## Input material
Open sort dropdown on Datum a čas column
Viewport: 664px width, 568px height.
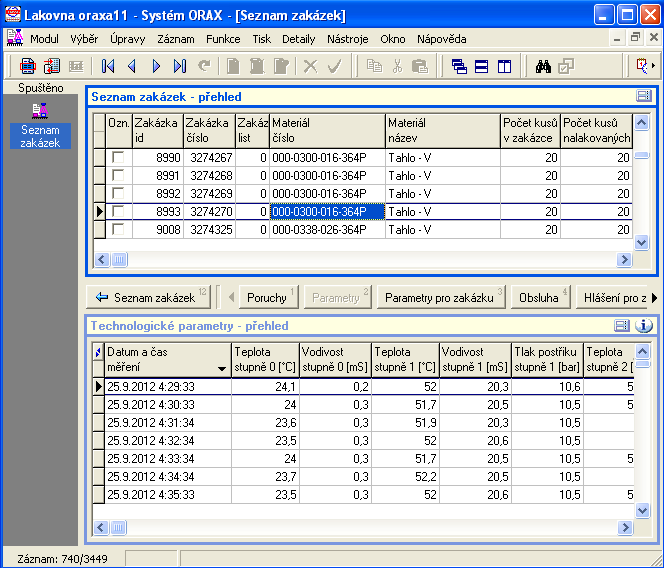222,368
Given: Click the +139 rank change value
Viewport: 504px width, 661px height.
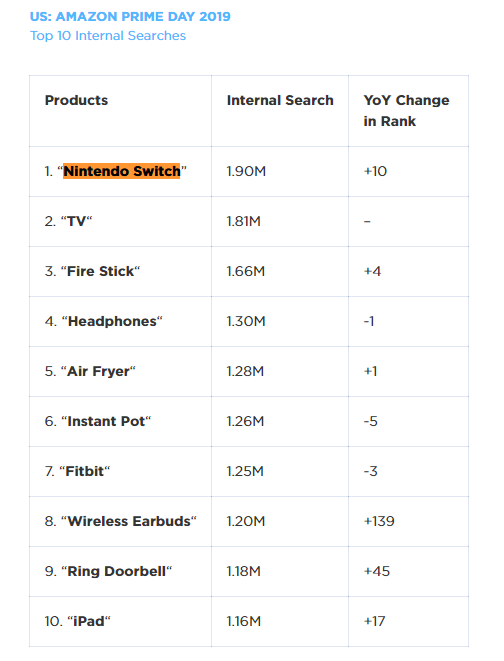Looking at the screenshot, I should point(379,521).
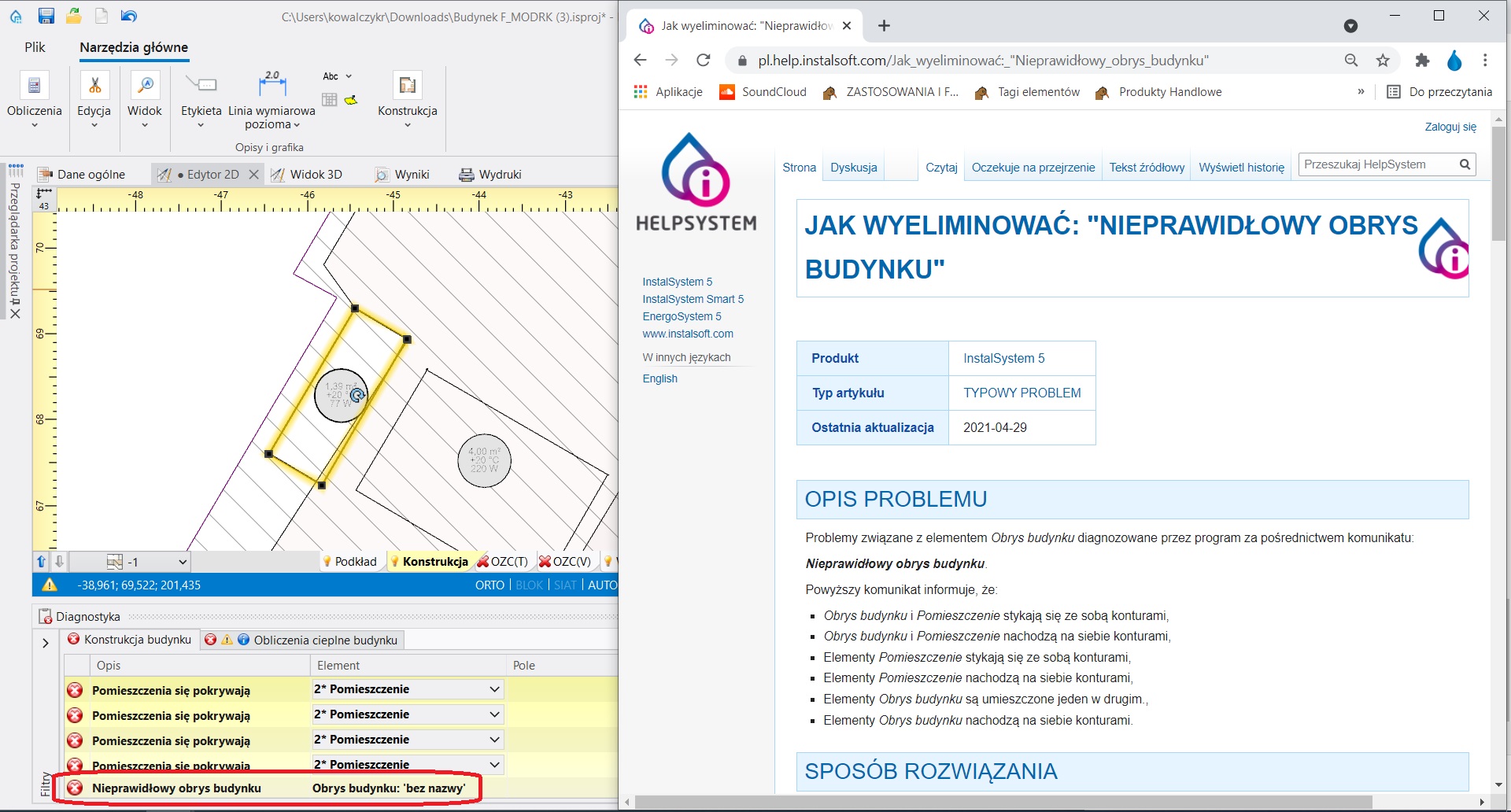Screen dimensions: 1511x812
Task: Toggle AUTO mode in status bar
Action: coord(602,585)
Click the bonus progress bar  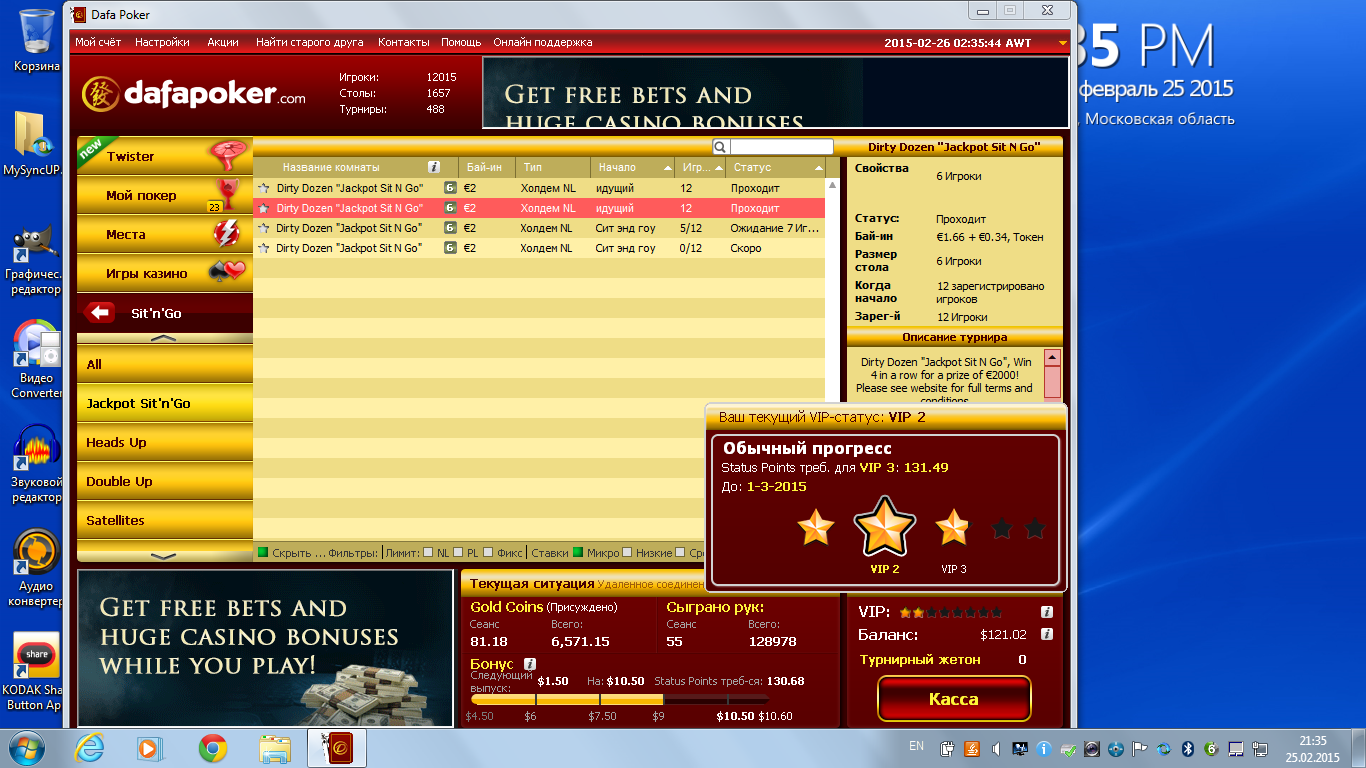[x=618, y=700]
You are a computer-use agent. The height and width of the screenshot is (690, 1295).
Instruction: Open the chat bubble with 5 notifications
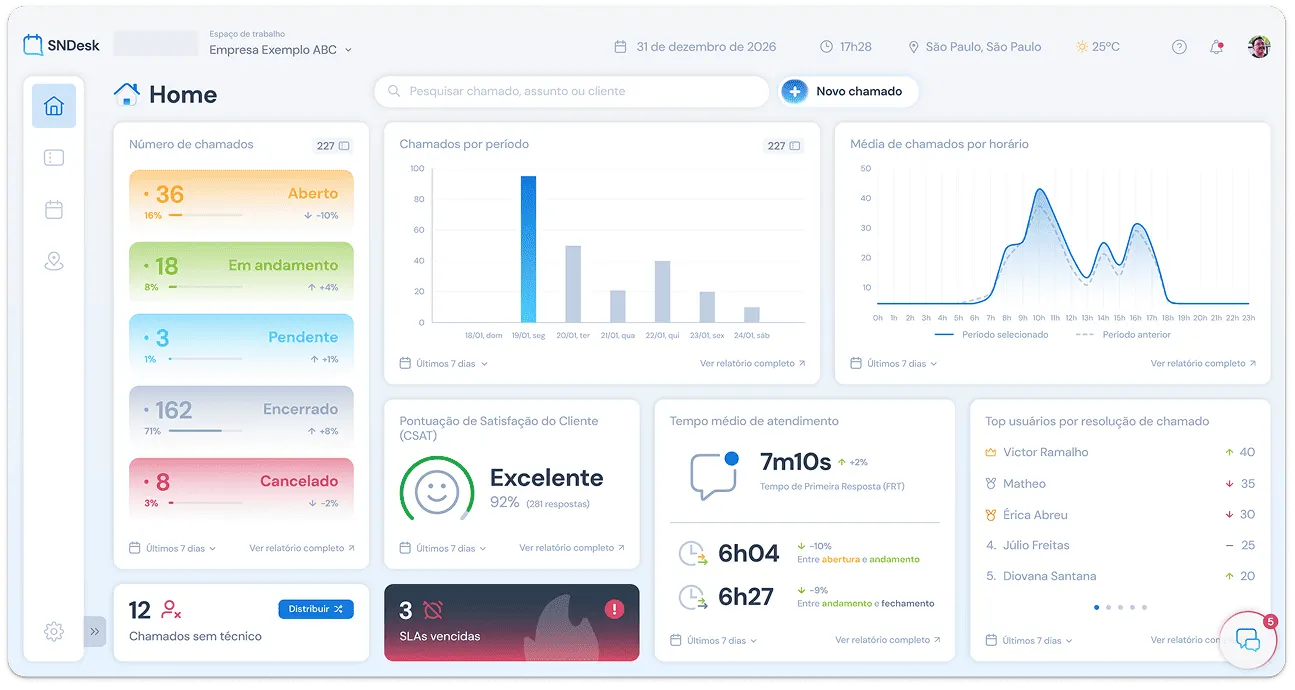point(1247,639)
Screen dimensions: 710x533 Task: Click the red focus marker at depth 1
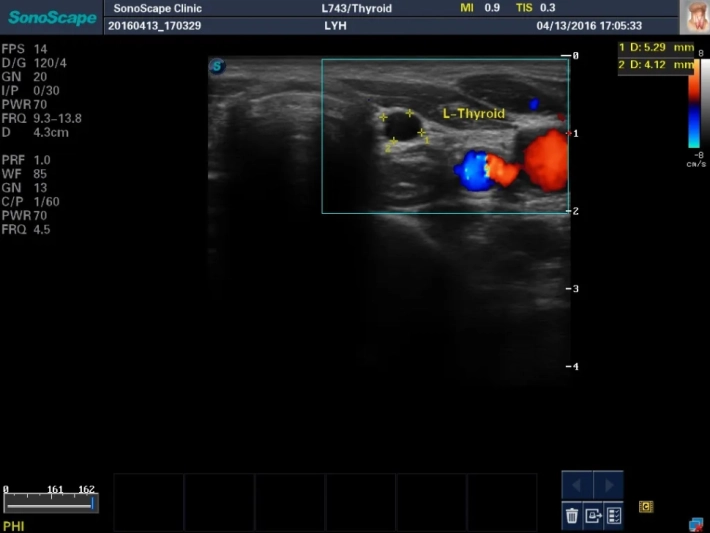click(568, 132)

## Exercise
From the first line of the material down to the line containing "Given: Click the +139 rank change value", inclusive, return each line exactly, skipping any picture.

## Task output
Open sort dropdown on Datum a čas column
Viewport: 664px width, 568px height.
222,368
Given: Click the +139 rank change value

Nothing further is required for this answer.